What do you think, how much of Canadians’ total income goes to taxes? 13%? 20%? Or maybe 50%? Find the answer in this article.
Canadians are accustomed to paying various taxes to the government. The taxpayers’ money contributes to the development of society, education system, security, and much more. However, a new study shows that Canadians pay more taxes than they spend on food and housing. Actually, they spend on taxes 44% of their total income.
According to the Fraser Institute, the average Canadian family earned C$88,865 in 2018. Of this amount, C$39,299 went to pay taxes and C$32,214 were spent on basic necessities, including housing (rent or mortgage), food, and clothing. It means that most Canadians spent C$7,000 more on taxes than they did for the cost of living.
The study concludes that despite the insanely high rental rates or rising gas prices in some provinces, taxes are currently the biggest expense for Canadian families across the nation.

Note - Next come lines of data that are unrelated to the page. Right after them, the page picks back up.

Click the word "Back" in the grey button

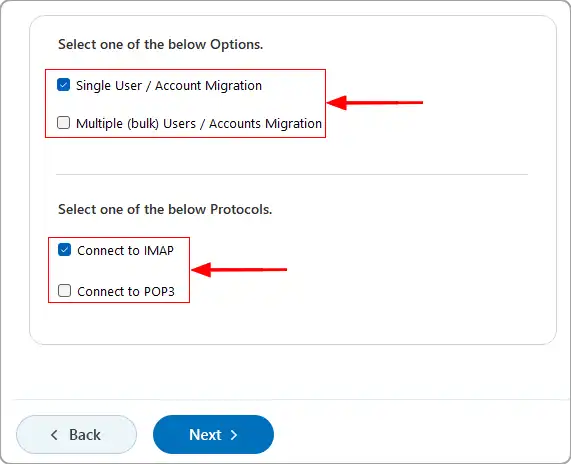(x=85, y=435)
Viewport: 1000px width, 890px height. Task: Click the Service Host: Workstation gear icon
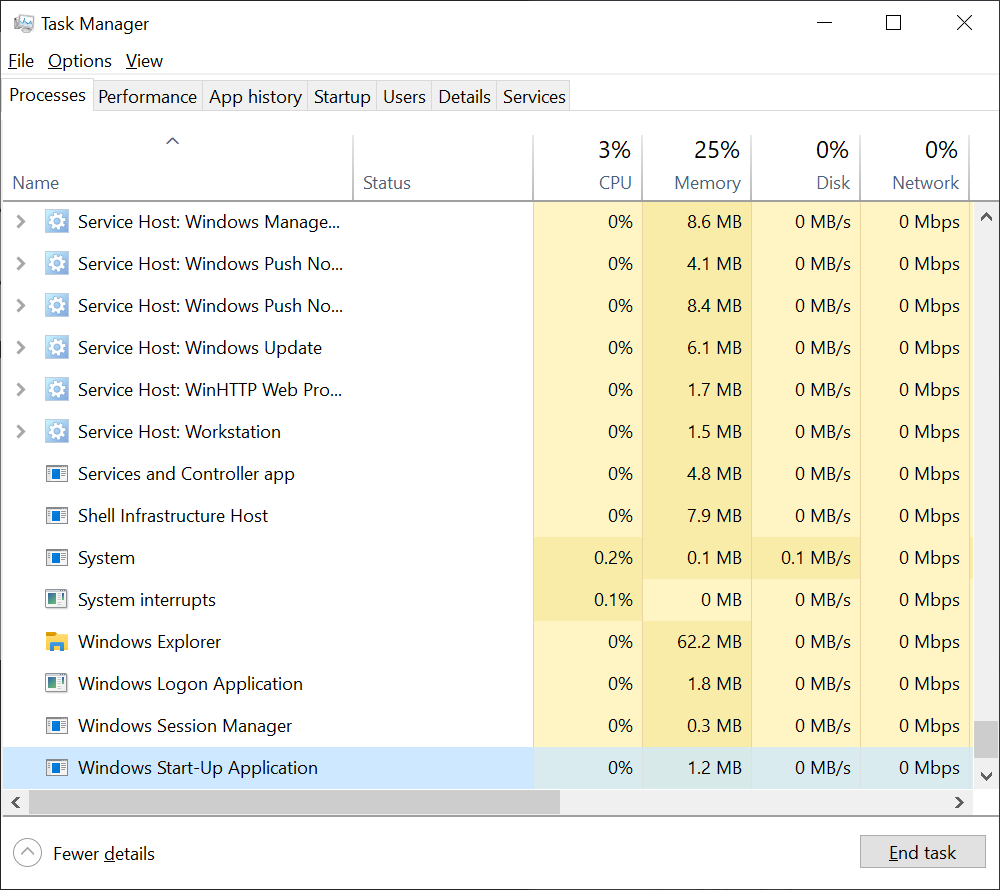click(x=57, y=432)
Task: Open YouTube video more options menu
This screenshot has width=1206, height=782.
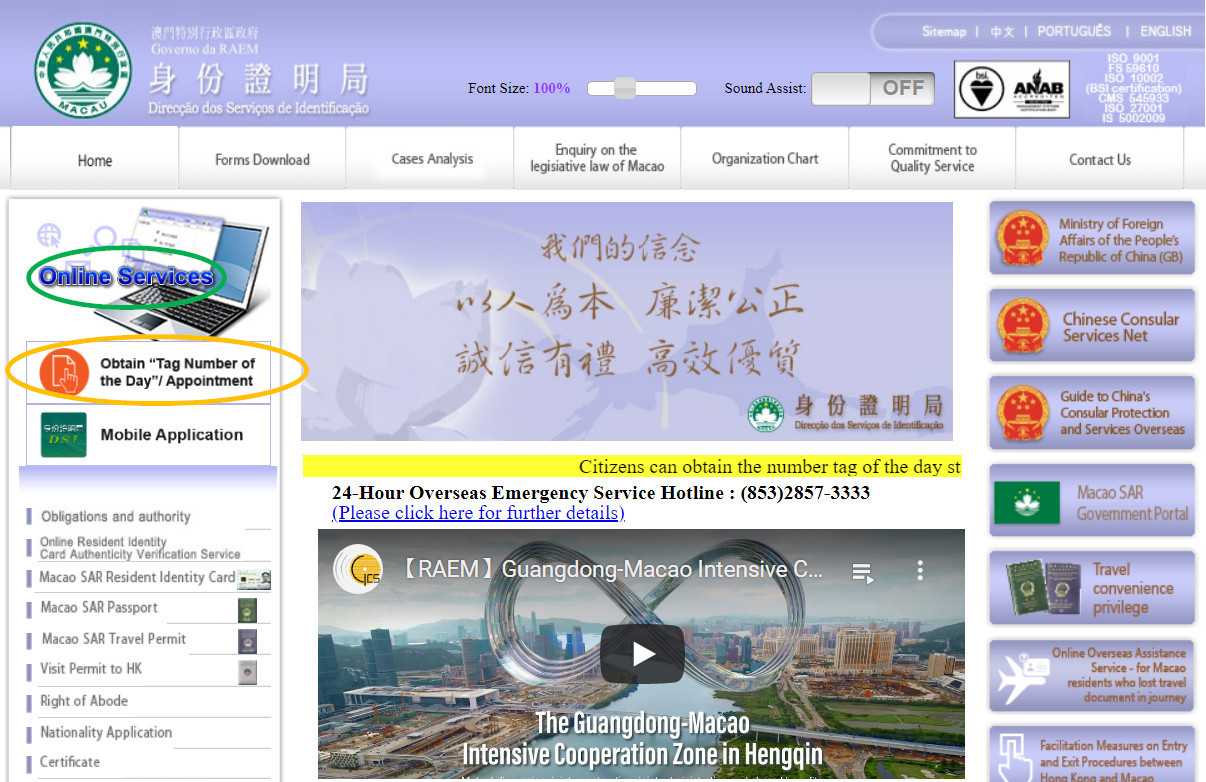Action: pos(920,571)
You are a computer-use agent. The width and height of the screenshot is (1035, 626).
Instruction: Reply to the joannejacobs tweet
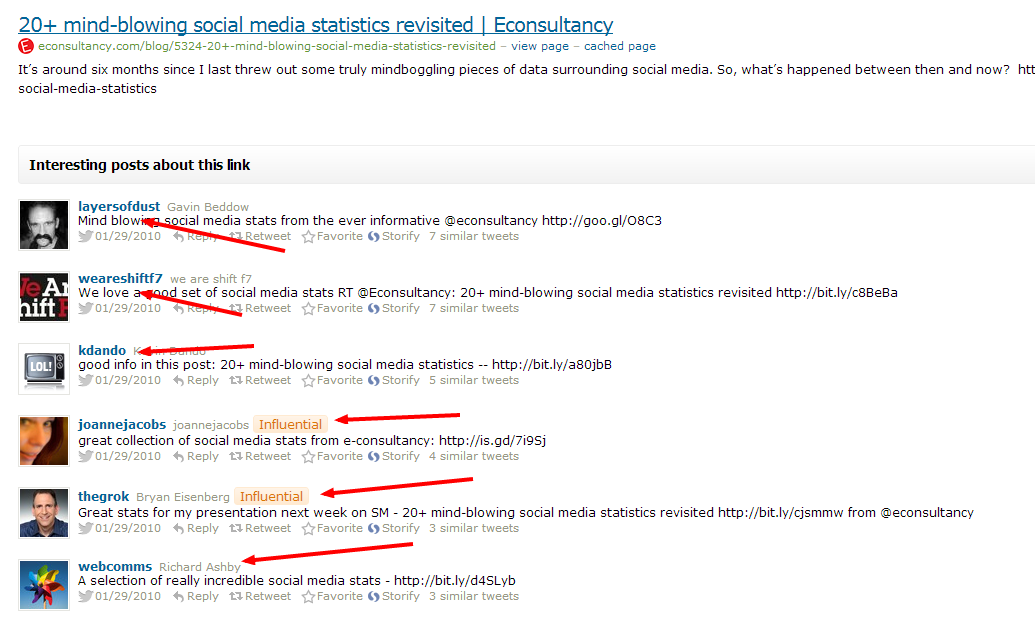coord(196,456)
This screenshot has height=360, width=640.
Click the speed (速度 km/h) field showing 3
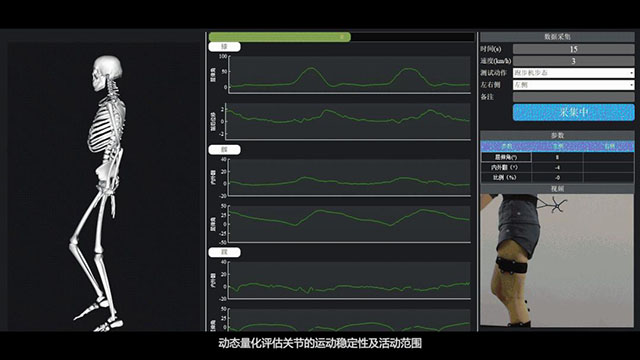[x=573, y=61]
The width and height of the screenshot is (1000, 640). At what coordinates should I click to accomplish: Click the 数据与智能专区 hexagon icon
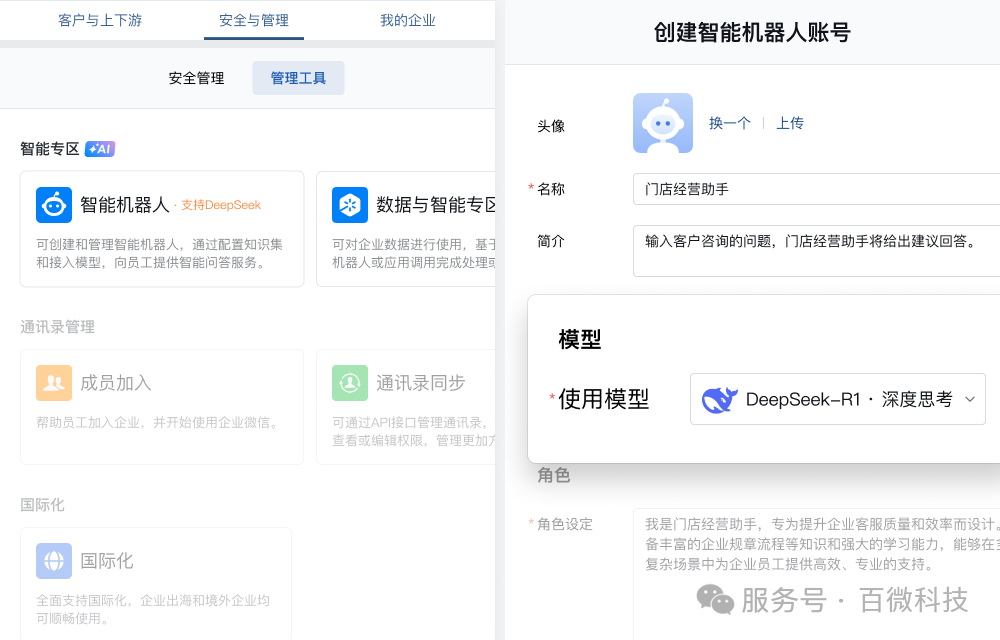tap(350, 204)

The study also shows that the average tax payments are almost three times higher than those that Canadians paid in 1961 after adjusting for inflation. The study notes that the average tax rate has increased from 33.5% to 44.2% since 1961, which means that Canadians spend a record amount on taxes — more than in the past 57 years.
Where is all this money going? Taxes that Canadians pay to federal, provincial, and local governments are important for financing public services that people use every day and cover various expenses such as salaries, housing, alcohol, fuel, and more.
However, co-author of the study Jake Fuss states, “Of course, taxes help fund important public services, but with more than 44% of their income going to taxes, Canadians might wonder whether they’re getting good value for their tax dollar.”